Vancouver reaches $18.5 million deal on City Hall sale

By Andrea Damewood
Published: June 3, 2010, 12:00am

? What: The Vancouver City Council will hear details on a proposed purchase of the former Columbian building for a new City Hall at the cost of $18.5 million.

? When: A workshop will be held Monday at 5:30 p.m.; the end of the 6 p.m. consent agenda meeting includes time for general citizen communication. A public hearing and vote is set for June 14.

? Where: City Hall, 210 E. 13th St.

? For more information: Visit the city’s website at www.cityofvancouver.us.

The city of Vancouver has reached a contingent agreement with Bank of America to purchase the former Columbian building and surrounding land downtown for $18.5 million.

With 300 administrative employees in five buildings across the city, which require a total of $2.45 million in rent and maintenance, the move is expected to save $1 million a year, City Manager Pat McDonnell said Thursday.

? What: The Vancouver City Council will hear details on a proposed purchase of the former Columbian building for a new City Hall at the cost of $18.5 million.

? When: A workshop will be held Monday at 5:30 p.m.; the end of the 6 p.m. consent agenda meeting includes time for general citizen communication. A public hearing and vote is set for June 14.

? Where: City Hall, 210 E. 13th St.

? For more information: Visit the city's website at www.cityofvancouver.us.

“There’s about 15 full-time employees in a million (dollars of) savings,” McDonnell said. “This is really beneficial to keeping our operating programs.”

The $18.5 million sale would include a total of 5.14 acres: $17.6 million for the building and an additional $900,000 for the parking lot at Sixth and Esther streets and vacant land to the south of the building.
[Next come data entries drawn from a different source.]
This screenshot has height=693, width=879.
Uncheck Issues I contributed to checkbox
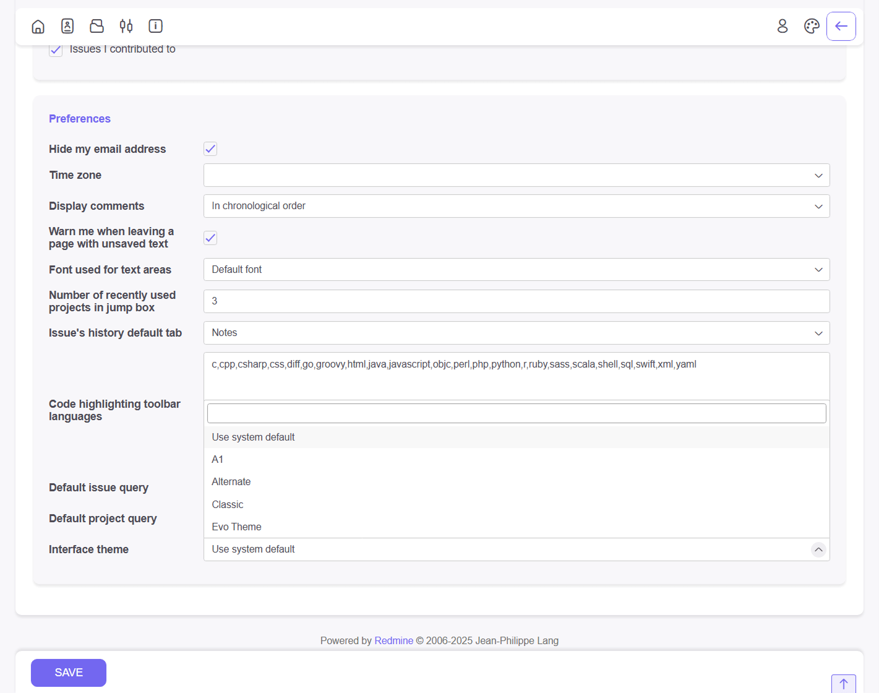click(x=56, y=50)

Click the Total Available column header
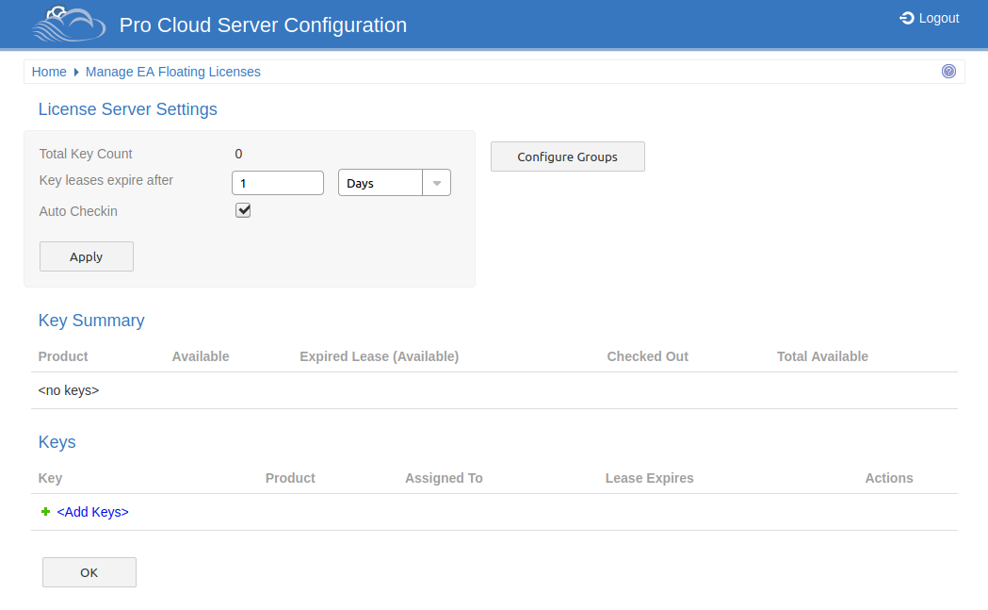click(x=822, y=356)
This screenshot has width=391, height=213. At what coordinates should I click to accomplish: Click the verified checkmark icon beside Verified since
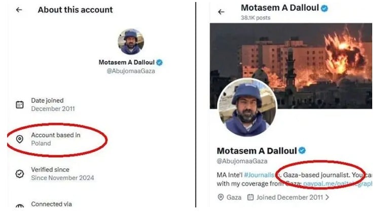coord(20,173)
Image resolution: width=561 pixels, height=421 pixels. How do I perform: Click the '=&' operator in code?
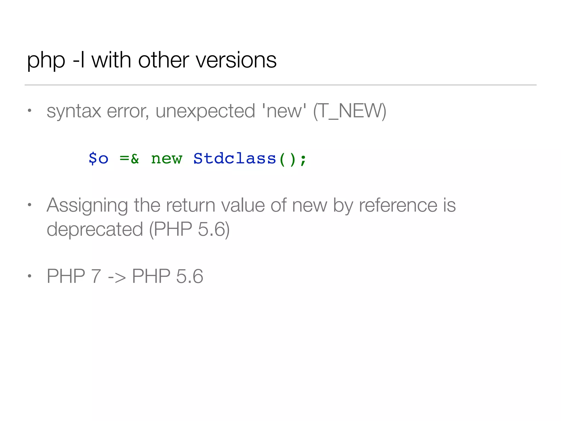pyautogui.click(x=129, y=158)
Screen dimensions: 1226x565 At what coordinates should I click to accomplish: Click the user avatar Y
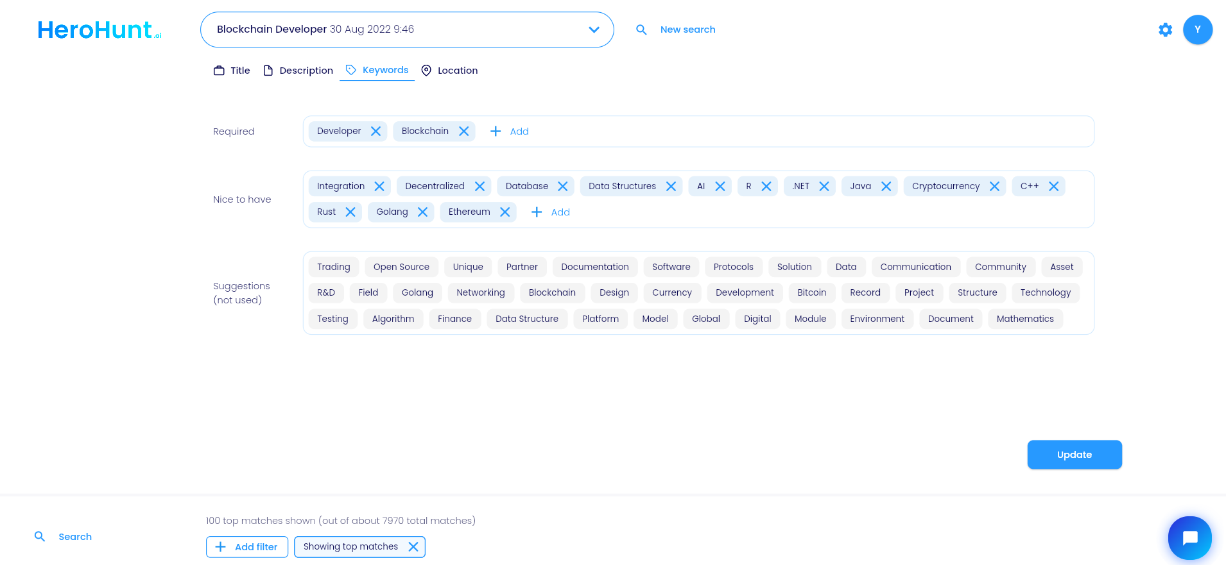(1197, 30)
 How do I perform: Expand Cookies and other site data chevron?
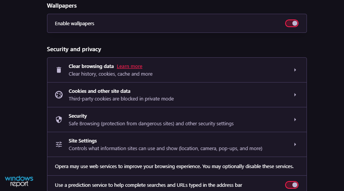(295, 95)
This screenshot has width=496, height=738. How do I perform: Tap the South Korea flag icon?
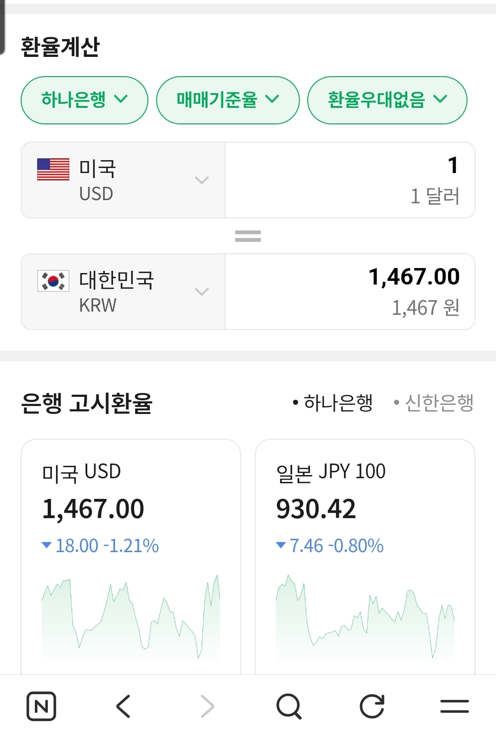click(x=53, y=281)
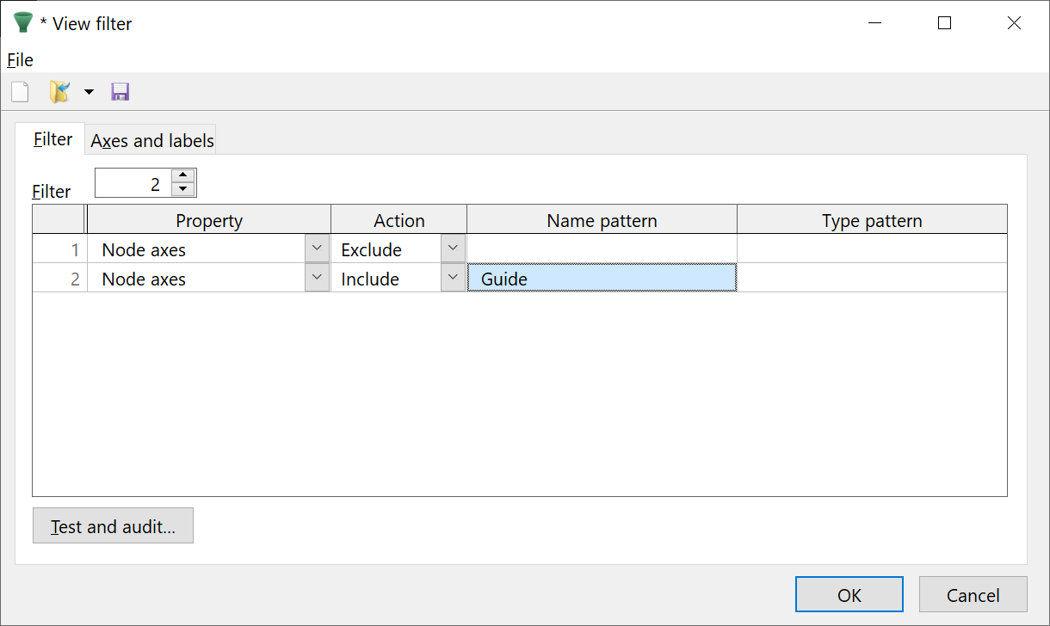The image size is (1050, 626).
Task: Open the File menu
Action: coord(20,60)
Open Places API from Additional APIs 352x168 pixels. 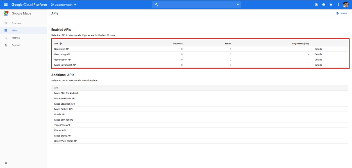click(60, 130)
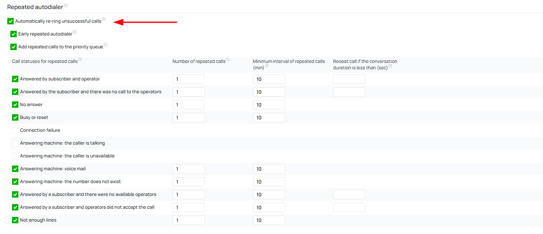The width and height of the screenshot is (543, 234).
Task: Enable the Connection failure checkbox
Action: coord(15,130)
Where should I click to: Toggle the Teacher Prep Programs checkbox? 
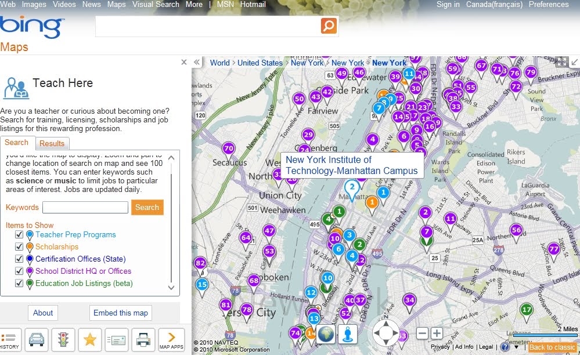[19, 235]
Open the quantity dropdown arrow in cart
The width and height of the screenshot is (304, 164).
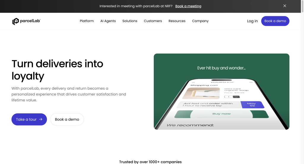(236, 97)
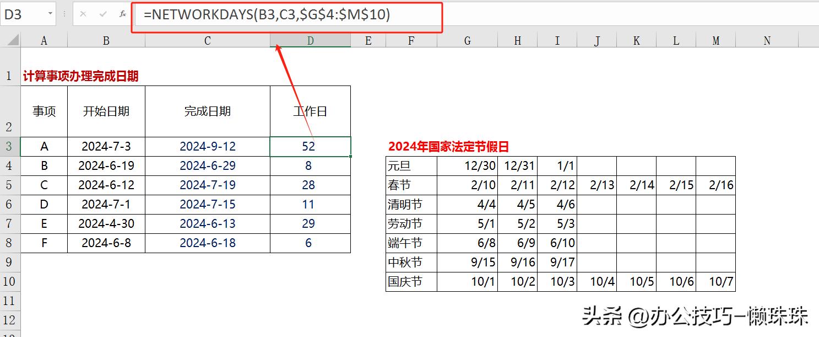
Task: Open the Name Box dropdown arrow
Action: click(51, 14)
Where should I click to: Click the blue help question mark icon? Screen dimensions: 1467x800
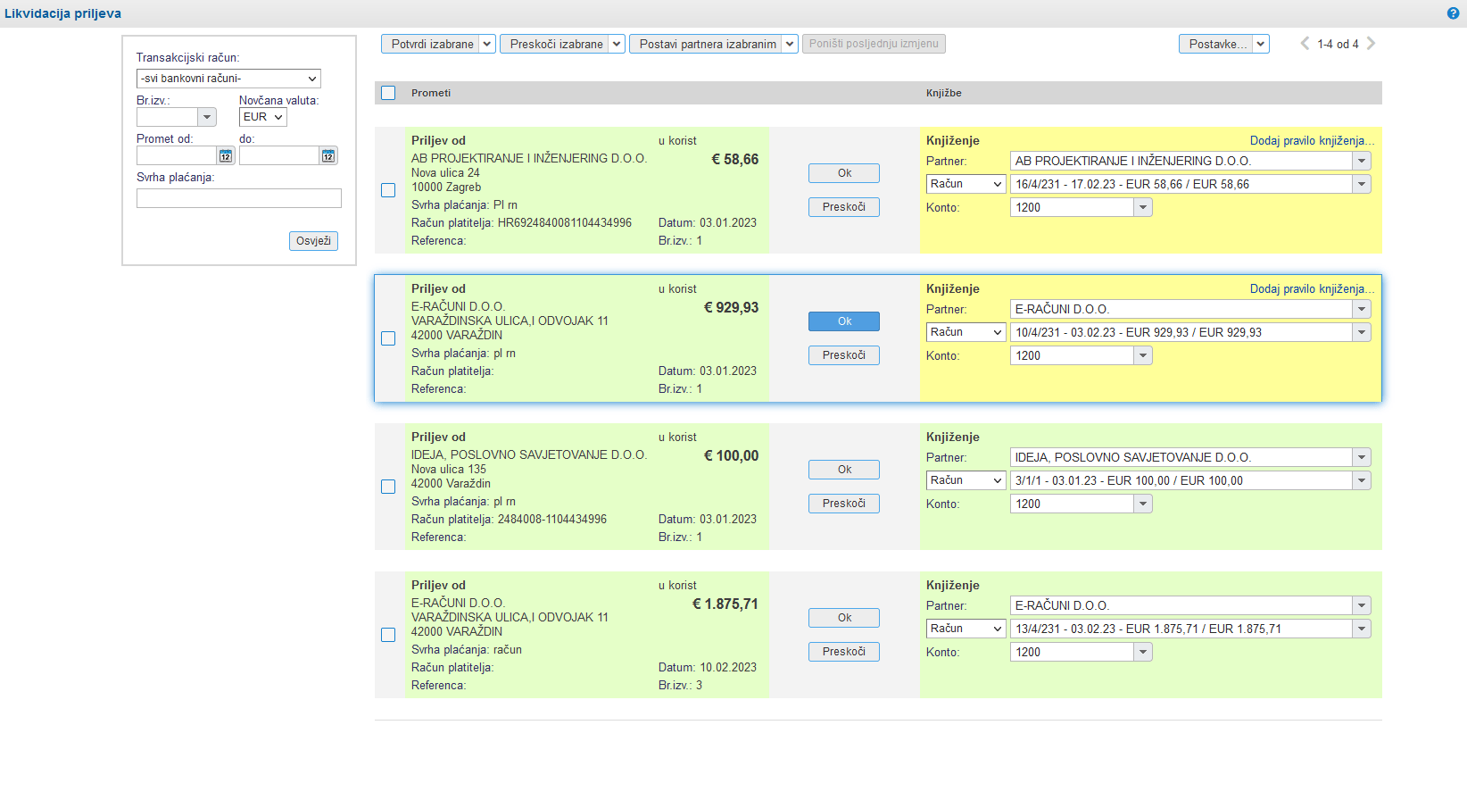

The city expects to spend another $5 million to remodel the interior for its use, broker fees and other costs associated with the move.

The Columbian forfeited the building, at 415 W. Sixth St., to Bank of America earlier this year as part of its bankruptcy settlement and does not have a financial stake in the sale.

The deal is contingent on approval by the city council. Councilors will hear a first reading of the ordinance on Monday, and a public hearing and vote on the sale will be June 14.

For two years, the city has been eyeing the building as part of a long-term plan to consolidate into one City Hall.

The city’s proposed purchase price is 57 percent less than the $41.5 million that Downtown Vitality Partners (owned by the Campbell family, which publishes The Columbian) listed the building at in 2008, 44 percent below appraisal and 29 percent below its $22.7 million assessed value.

McDonnell said the recession is exactly why the city should jump on a land deal: “I have to come back and say that this is, in fact, why we’re getting this building the way we’re getting it.”

The city already has $14.9 million in its capital fund for the sale, including $5.2 million from the sale of two other city-owned buildings and other savings. By law, the money must be used for buying or building facilities; it cannot be used for general fund line items like police or firefighter salaries, Assistant City Manager Eric Holmes said.

An additional $10.5 million bond will be taken out, and paid back over the next 25 years.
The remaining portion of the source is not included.